Klein said he simply followed UCLA’s Faculty Code of Conduct, which prohibits the failure to hold exams as scheduled. It also prohibits evaluating students on criteria other than their course performance and engaging in race-based discrimination.
But Klein’s message, which challenged the student to critically consider the implications of his request by suggesting a series of hypotheticals highlighting the problems with race-based grading criteria, was misunderstood. Soon, a screenshot of the email was all over social media. Klein’s dean swiftly denounced the message publicly as “outrageous” and an “abuse of power,” and UCLA put Klein on leave, indicating punishment would follow. A petition for the professor’s ouster garnered 20,000 signatures.

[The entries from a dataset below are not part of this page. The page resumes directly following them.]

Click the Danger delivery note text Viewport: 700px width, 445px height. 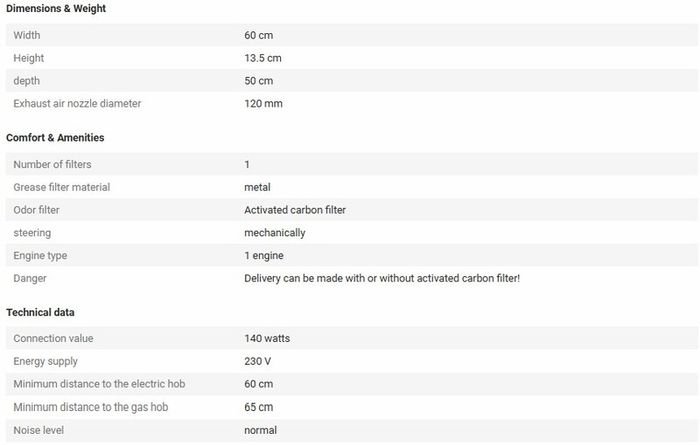(382, 278)
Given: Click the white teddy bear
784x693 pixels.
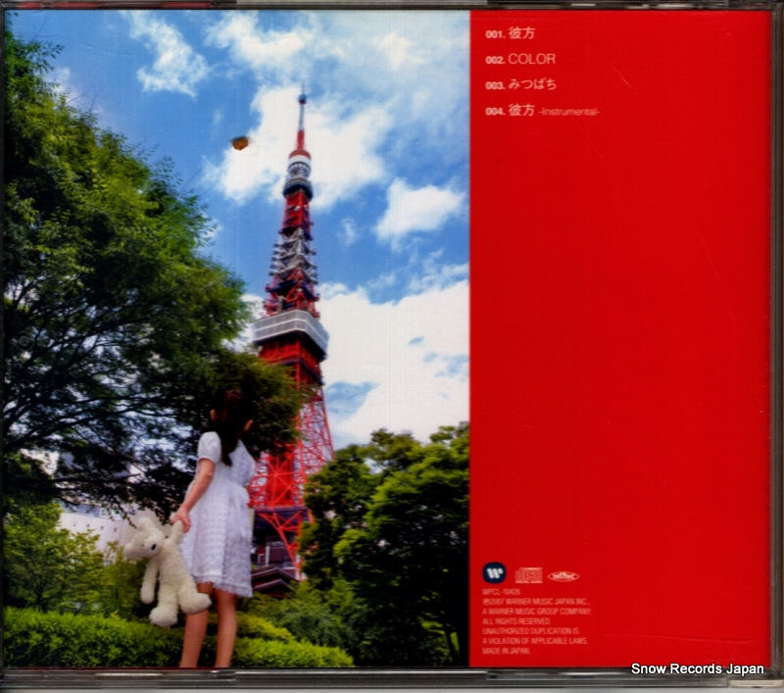Looking at the screenshot, I should (x=166, y=569).
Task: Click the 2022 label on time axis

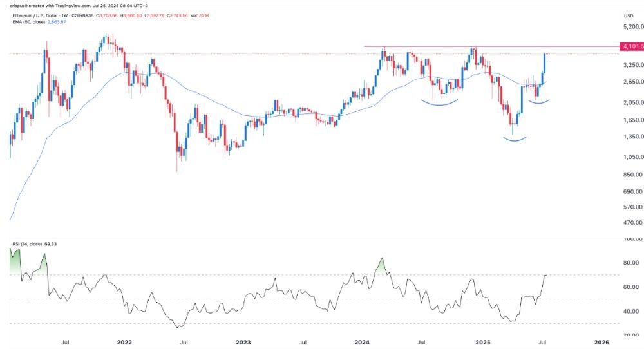Action: coord(124,341)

Soon however, a dueling petition for Klein’s reinstatement garnered more than 75,000 signatures. And after FIRE intervened — publicizing the case and reminding UCLA of its constitutional academic freedom obligations — the university dropped the case in July, admitting it did not even merit an investigation.

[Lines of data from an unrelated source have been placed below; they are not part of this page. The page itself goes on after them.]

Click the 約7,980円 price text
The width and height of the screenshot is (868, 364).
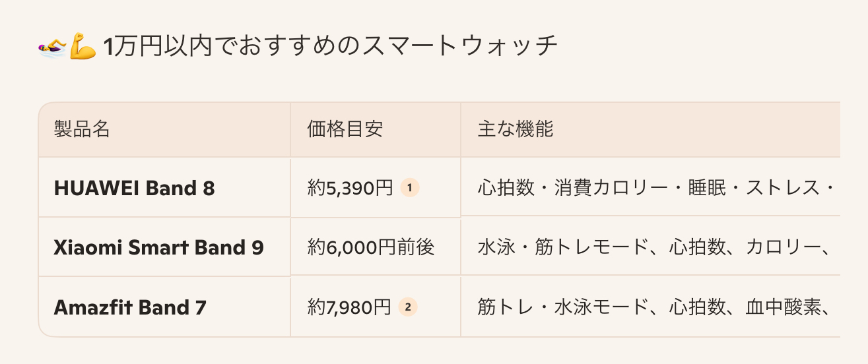point(349,307)
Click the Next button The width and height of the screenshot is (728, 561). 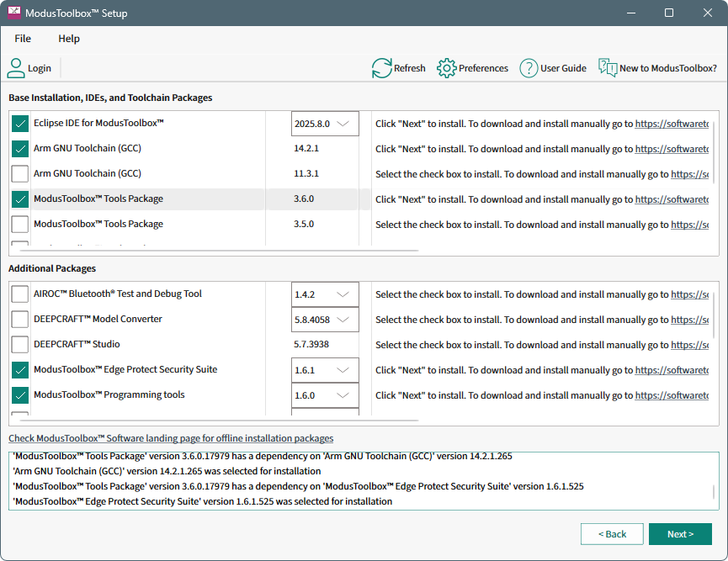(x=680, y=534)
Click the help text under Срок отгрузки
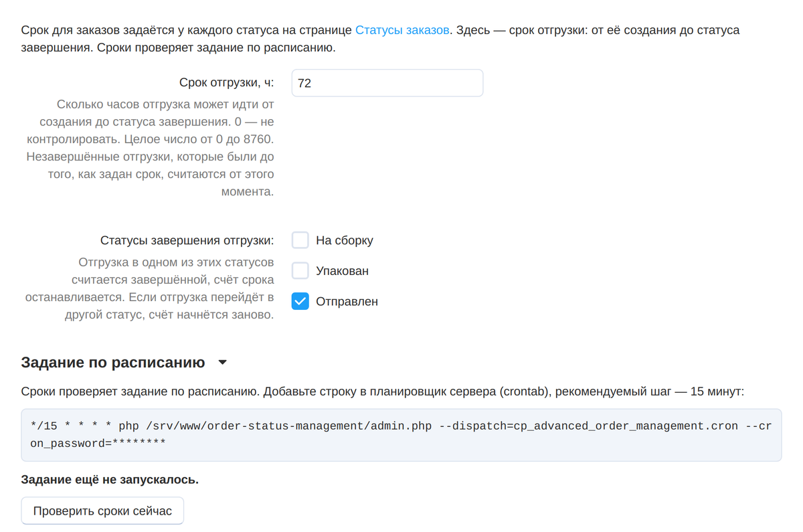This screenshot has width=803, height=532. [x=150, y=149]
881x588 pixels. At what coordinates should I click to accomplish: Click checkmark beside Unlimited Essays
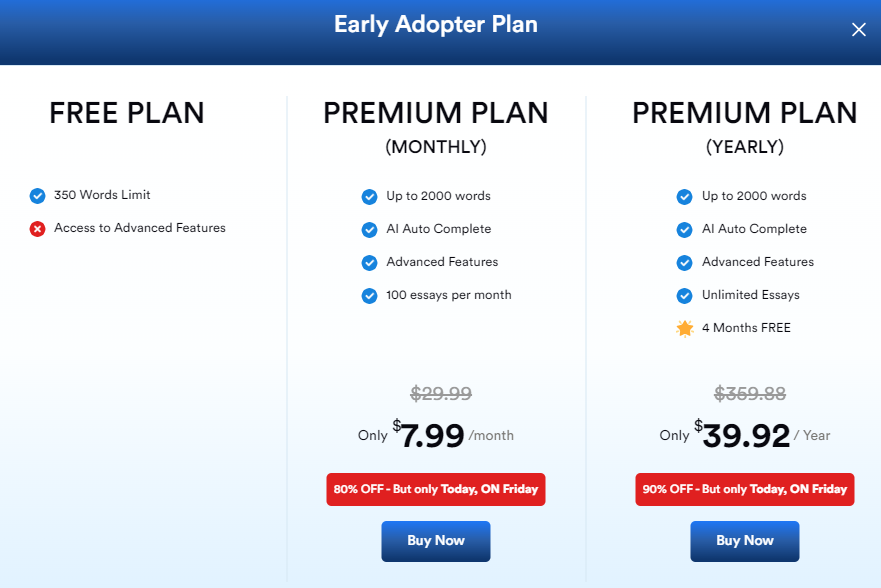tap(684, 295)
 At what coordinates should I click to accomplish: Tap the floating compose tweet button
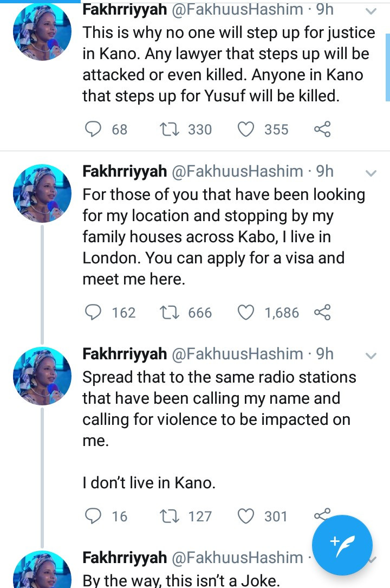[x=342, y=545]
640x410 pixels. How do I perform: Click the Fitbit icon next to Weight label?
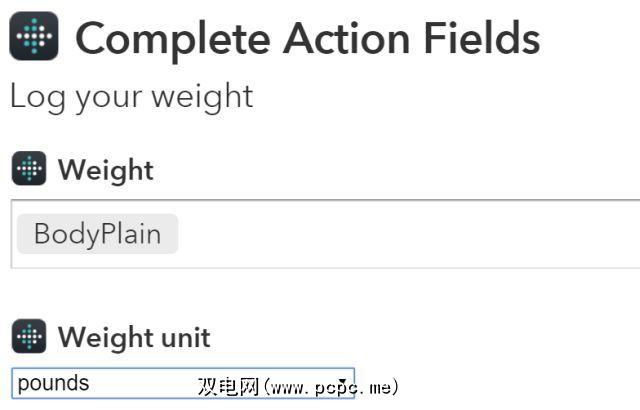[x=29, y=169]
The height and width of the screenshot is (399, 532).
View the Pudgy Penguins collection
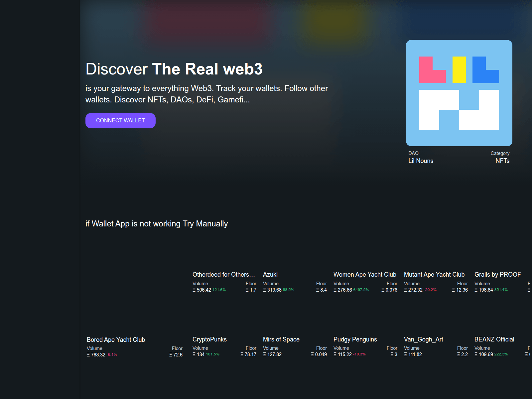tap(355, 339)
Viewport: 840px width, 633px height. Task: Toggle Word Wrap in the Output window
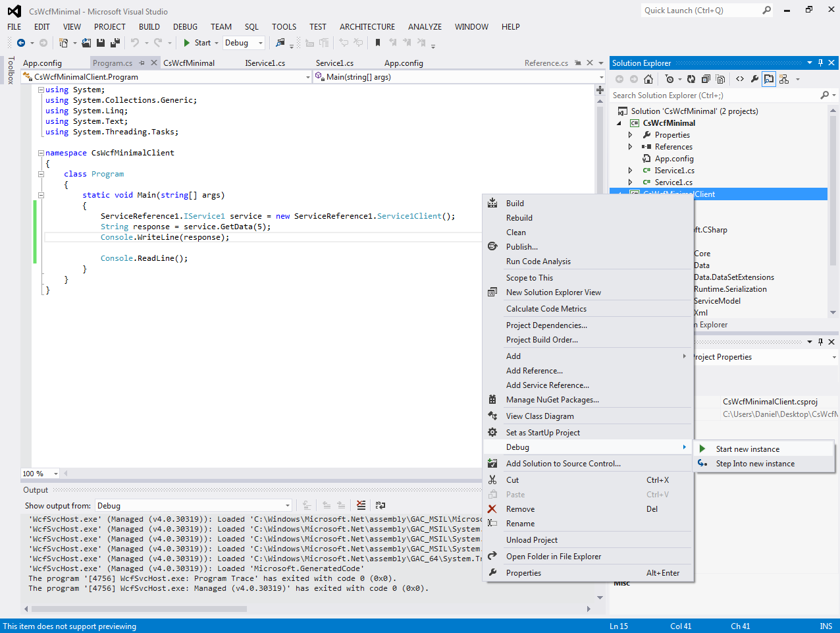tap(381, 505)
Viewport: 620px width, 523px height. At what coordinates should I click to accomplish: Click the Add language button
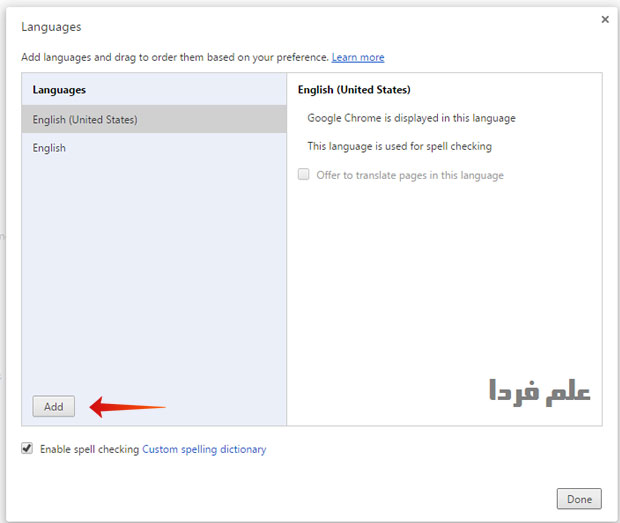[54, 406]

But Klein — a nationally recognized expert in accounting — said the personal cost of the controversy is incalculable.
In a Q&A, Klein tells FIRE his story.
This interview was lightly edited for length and clarity.

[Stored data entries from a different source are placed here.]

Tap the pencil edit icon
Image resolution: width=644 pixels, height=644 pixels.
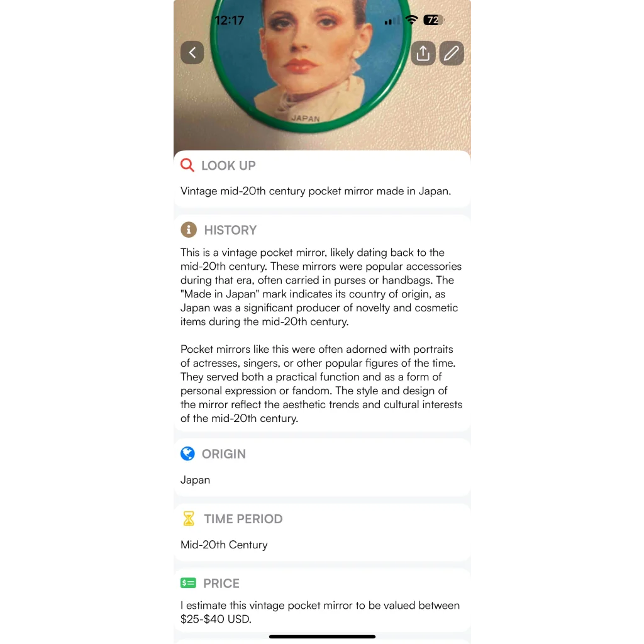tap(452, 53)
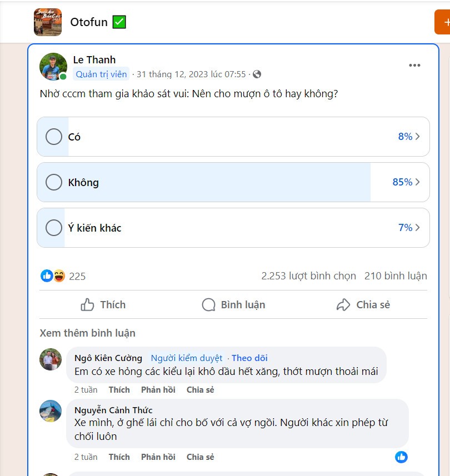
Task: Click the Bình luận comment bubble icon
Action: point(209,304)
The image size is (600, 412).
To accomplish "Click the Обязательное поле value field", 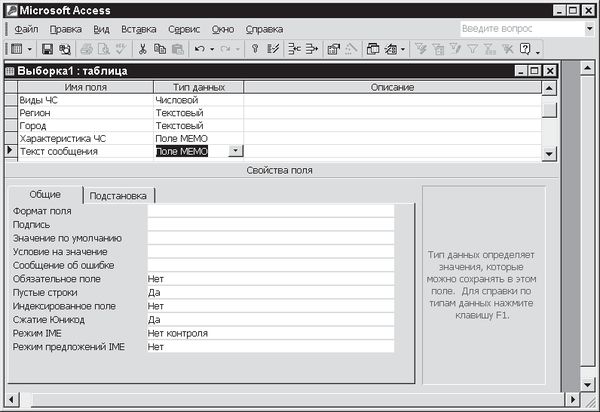I will pyautogui.click(x=270, y=279).
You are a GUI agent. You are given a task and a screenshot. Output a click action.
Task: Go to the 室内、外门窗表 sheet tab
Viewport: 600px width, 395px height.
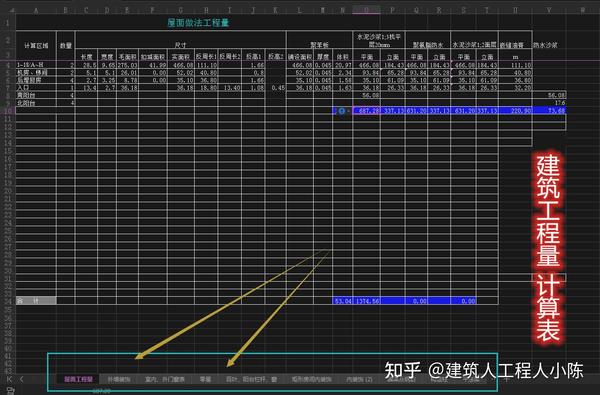165,379
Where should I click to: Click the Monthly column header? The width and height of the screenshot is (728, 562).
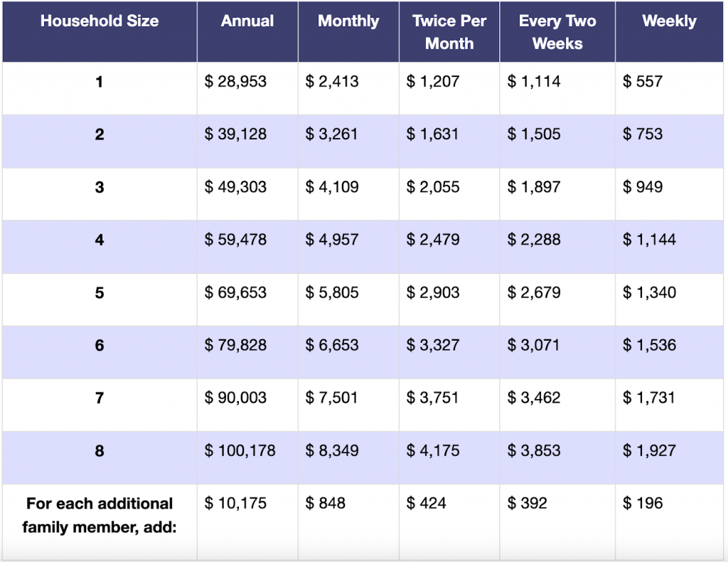tap(348, 21)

FIRE: What have the last few months been like for you?
Gordon Klein: The last few months have been very disconcerting and challenging.
I was very surprised, of course, that I became the focus of a controversy. All I was doing was communicating with a student, who I knew quite well from a previous class, and trying to challenge his reasoning when he appeared to encourage me to do racial profiling, identify students based on their race, discriminate based on stereotypes.
And thankfully, I did [reach out to FIRE], because I received incredible assistance, compassion and understanding at a time when I was under attack.
Those stereotypes being, in his view, that his black classmates were less capable than he, a nonblack individual, was in terms of performing in the class.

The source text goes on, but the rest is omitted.